Additionally, JDRF produces regular research updates to help keep you informed on the latest progress in T1D research. To stay informed on the latest news, please subscribe to our free online publication Countdown; review the Research pages on JDRF.org; visit our newsroom and check out JDRF’s News Blog. All of these resources are updated with new stories frequently. How can I help find a cure? The best ways are by making a donation or volunteering with JDRF. The goal of JDRF research is to improve the lives of every person affected by type 1 diabetes (T1D) by accelerating progress on the most promising opportunities for curing, better treating, and preventing T1D, so you know that the money you donate or help raise will be used appropriately. More than 80 percent of JDRF’s expenditures go directly to research and research-related education. JDRF has many wonderful opportunities for volunteers. Events such as Walks, Galas, Rides, and various other fundraisers are great ways to meet other families dealing with T1D and forge bonds that will last a lifetime. In addition to fundraising, JDRF volunteers also invest time in our grassroots advocacy initiatives, such as Children’s Congress and the Promise to Remember Me Campaign. While JDRF is the world’s leading charitable funder of T1D research, we also advocate for federal support of T1D research, in order to ensure that sufficient funds will be available to support the critical human clinical trials needed to ultimately cure T1D.

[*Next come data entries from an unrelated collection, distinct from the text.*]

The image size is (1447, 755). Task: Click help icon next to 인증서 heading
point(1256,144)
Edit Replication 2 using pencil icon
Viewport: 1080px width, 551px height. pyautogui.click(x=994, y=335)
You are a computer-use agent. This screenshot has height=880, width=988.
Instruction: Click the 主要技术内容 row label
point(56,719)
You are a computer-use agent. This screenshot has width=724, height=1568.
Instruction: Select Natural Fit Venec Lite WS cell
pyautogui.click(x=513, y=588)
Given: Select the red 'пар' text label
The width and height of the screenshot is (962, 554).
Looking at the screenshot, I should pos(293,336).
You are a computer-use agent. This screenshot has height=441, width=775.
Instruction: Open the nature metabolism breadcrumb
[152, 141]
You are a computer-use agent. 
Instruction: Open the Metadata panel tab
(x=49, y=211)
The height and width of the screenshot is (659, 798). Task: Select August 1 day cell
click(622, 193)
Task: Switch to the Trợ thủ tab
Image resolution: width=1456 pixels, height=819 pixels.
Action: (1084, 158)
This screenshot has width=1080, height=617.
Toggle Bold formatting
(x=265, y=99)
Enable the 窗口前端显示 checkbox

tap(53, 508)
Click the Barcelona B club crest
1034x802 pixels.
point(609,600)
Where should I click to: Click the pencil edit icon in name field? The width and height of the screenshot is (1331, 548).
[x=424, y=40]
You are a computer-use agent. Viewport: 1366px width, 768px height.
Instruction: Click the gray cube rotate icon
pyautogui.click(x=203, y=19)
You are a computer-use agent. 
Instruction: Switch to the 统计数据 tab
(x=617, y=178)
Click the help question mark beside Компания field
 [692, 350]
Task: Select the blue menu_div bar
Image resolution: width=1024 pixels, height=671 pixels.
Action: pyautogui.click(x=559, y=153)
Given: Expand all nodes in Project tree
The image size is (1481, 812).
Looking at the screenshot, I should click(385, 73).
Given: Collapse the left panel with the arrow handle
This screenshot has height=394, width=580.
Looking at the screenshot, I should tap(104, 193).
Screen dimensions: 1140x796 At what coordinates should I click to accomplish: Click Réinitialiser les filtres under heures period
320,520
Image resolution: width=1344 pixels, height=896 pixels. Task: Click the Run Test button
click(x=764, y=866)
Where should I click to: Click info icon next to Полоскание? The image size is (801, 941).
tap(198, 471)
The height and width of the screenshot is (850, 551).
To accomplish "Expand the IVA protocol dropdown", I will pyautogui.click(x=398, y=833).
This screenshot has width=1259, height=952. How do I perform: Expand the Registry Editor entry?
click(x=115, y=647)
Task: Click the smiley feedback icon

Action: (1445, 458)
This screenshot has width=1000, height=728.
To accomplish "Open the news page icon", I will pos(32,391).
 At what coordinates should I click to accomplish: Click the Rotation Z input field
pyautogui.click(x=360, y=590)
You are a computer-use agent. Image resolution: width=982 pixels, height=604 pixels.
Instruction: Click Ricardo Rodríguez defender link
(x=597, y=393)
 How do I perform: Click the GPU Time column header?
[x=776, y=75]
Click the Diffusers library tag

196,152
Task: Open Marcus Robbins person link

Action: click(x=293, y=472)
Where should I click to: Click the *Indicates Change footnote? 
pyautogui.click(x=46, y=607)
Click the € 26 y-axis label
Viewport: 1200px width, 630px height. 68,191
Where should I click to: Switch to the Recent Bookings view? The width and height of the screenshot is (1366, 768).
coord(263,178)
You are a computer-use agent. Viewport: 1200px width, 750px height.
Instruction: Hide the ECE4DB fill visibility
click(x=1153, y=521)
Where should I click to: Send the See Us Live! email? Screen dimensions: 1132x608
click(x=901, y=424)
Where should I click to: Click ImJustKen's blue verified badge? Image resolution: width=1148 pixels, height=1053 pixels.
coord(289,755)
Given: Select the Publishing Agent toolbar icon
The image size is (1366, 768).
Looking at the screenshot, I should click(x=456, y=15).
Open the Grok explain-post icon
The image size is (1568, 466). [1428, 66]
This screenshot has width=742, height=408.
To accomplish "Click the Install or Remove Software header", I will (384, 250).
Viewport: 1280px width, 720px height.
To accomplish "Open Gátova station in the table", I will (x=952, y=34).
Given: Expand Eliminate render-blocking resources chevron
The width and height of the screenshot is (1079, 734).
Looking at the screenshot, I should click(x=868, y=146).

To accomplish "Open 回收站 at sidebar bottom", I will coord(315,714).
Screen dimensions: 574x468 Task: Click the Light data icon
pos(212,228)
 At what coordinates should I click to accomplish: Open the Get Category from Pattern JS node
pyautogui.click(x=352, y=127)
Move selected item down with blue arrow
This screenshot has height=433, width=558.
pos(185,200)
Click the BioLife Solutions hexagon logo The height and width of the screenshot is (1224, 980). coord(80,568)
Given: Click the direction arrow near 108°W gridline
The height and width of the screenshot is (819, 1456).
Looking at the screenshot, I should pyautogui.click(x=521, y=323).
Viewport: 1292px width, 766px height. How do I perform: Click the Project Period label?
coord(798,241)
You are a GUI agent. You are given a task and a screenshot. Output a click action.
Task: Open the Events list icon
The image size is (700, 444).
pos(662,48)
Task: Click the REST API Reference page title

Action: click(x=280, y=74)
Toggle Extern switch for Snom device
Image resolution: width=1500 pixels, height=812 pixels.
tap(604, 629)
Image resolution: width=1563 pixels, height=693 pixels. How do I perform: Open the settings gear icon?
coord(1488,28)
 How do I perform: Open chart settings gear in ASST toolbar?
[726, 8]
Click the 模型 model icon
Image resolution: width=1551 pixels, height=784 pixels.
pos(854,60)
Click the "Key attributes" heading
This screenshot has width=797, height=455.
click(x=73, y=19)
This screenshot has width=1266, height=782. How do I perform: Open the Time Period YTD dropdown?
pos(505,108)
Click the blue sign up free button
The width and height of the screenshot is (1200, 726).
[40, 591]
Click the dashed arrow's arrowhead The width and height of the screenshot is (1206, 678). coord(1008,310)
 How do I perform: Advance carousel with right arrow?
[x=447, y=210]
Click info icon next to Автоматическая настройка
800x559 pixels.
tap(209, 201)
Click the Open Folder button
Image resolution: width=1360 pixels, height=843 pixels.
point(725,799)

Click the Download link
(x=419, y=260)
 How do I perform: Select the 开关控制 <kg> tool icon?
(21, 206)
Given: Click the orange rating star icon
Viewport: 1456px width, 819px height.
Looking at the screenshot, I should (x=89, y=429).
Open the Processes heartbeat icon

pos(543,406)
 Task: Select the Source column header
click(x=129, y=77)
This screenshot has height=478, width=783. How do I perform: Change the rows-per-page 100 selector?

Why did JDRF change its name? Since its founding in 1970, JDRF was known as the “Juvenile Diabetes Research Foundation.” But today, 85% of those with T1D are no longer juveniles, they are adults. As a result the word “juvenile” is no longer descriptive of T1D or of the people and families living with the disease. Therefore, we recently dropped the formal name “Juvenile Diabetes Research Foundation” from our identity and will now be known simply as JDRF. This better reflects our commitment to working with all ages and all stages of T1D, transforming lives both today and tomorrow. The brand section of the JDRF website contains more information on our name change and brand identity.